The internet came full circle. It started as plain HTML with hyperlinks. Then it bloated into single-page React applications. Now it is collapsing back to plain text markdown with hyperlinks. The difference is who is reading. First time around, humans. This time, AI agents.

Based on observations about the shift from visual web interfaces to agent-consumable markdown formats in 2025-2026.

The arc nobody planned

The web started as plain text. Tim Berners-Lee wrote HTML documents with hyperlinks and that was it. No build step, no bundler, no hydration. Just text pointing to other text.

Then we needed interactivity. jQuery gave us dropdowns. Angular gave us SPAs. React gave us a virtual DOM that diffed against itself so we could render a todo list. We added thousands of lines of JavaScript so humans could click buttons that looked nice. The browser became an operating system running inside an operating system.

Now the primary consumer of web content is shifting from humans to agents. And agents do not care about your animations, your hover states, or your client-side routing. They care about structured text. So the output format is collapsing back to markdown.

Plain text to bloated SPAs to plain text. Full circle.

The agent infrastructure layer

MCPs — Model Context Protocols — are the clearest signal that the web is being rebuilt for a different reader. An MCP is not a human interface. It is a natural language API for bots to run commands on our behalf. You expose tools, the agent calls them, things happen. No pixels involved.

Stainless.com takes this a step further. They auto-generate SDKs and MCPs from OpenAPI specs. You have an OpenAPI JSON file describing your API, and Stainless turns that into a fully typed SDK plus an MCP server — for free. The entire pipeline from API spec to agent-consumable interface is automated. No frontend developer needed.

This is infrastructure for a world where agents are the primary users of your product. If your service has an API, it can have an MCP. If it has an MCP, agents can use it. The interface layer is plain text all the way down.

Why I built allmd

I built allmd because I kept hitting the same wall. I needed to feed content into an agent, but the content was trapped in formats agents cannot read. A PDF. A YouTube video. A webpage drowning in JavaScript.

allmd converts any URL, PDF, video, or audio file into clean markdown. Because agents need markdown, not pixels. That is the entire product thesis in one sentence. The web is full of information locked behind visual rendering, and agents need that information as structured text.

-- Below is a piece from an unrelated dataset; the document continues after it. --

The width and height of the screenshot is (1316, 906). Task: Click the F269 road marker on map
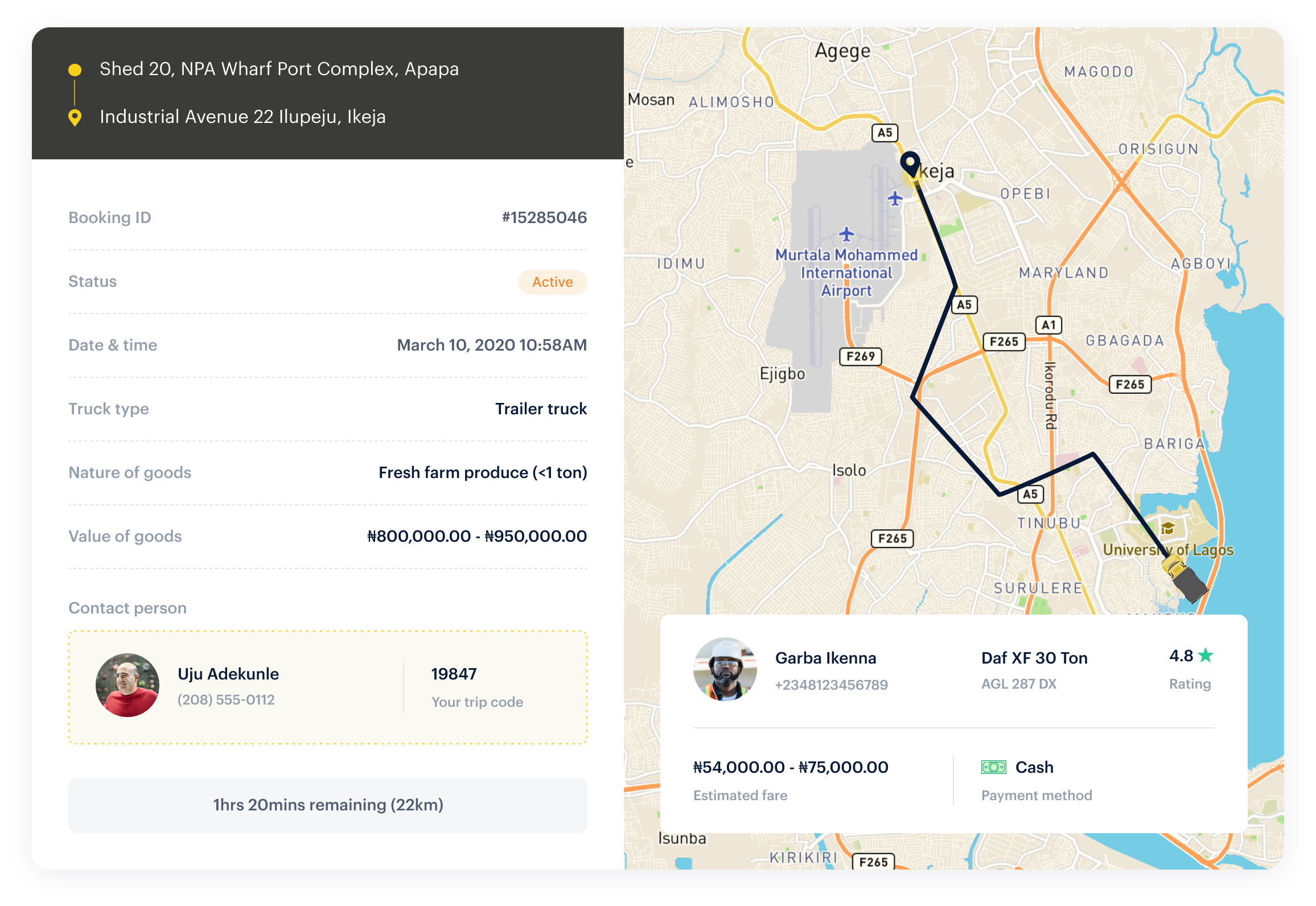tap(860, 356)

The irony is thick. React developers — people who spent careers building rich visual interfaces — are now building tools that output markdown for agents to consume. The framework that dominated the last decade of frontend development is producing tools for a world that does not need a frontend.

The web is being re-read

Every page, every doc, every API is being flattened back to text. The entire web is being re-read by machines. Not crawled for search ranking like Google did. Read for comprehension. Agents are consuming documentation, parsing changelogs, reading blog posts, and executing tasks based on what they find.

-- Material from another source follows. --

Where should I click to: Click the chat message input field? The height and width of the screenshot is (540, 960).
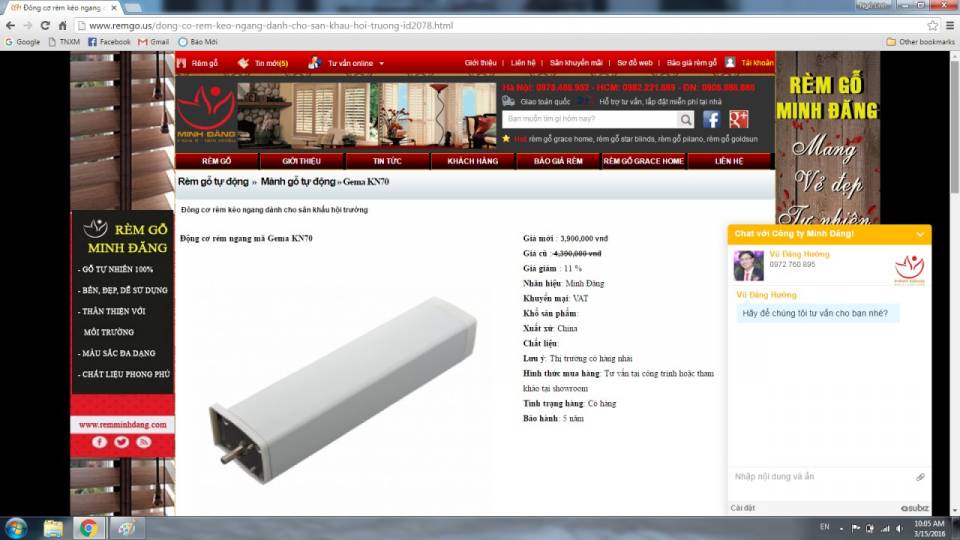tap(820, 477)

This changes what matters about your content. Visual hierarchy was for humans scanning a page. Structured text is for agents parsing information. The heading levels, the bold text, the link labels — those are not style choices anymore. They are semantic signals for a non-human reader.

What this means for builders

If your product cannot be represented as structured text, agents cannot use it. That is not a theoretical concern. It is a practical constraint that is already shaping what gets adopted.

This is not a regression. It is a different reader with different needs. Humans needed visual hierarchy, whitespace, colour, animation — all the things that make information scannable by eyes. Agents need structured text, consistent formatting, clear labels — all the things that make information parseable by models.

The builders who understand this are already shipping. The ones still debating which React framework to use for their dashboard are building for a reader that is becoming less important by the month.

The web started as text for humans. It is becoming text for agents. Same format, different audience, entirely different implications.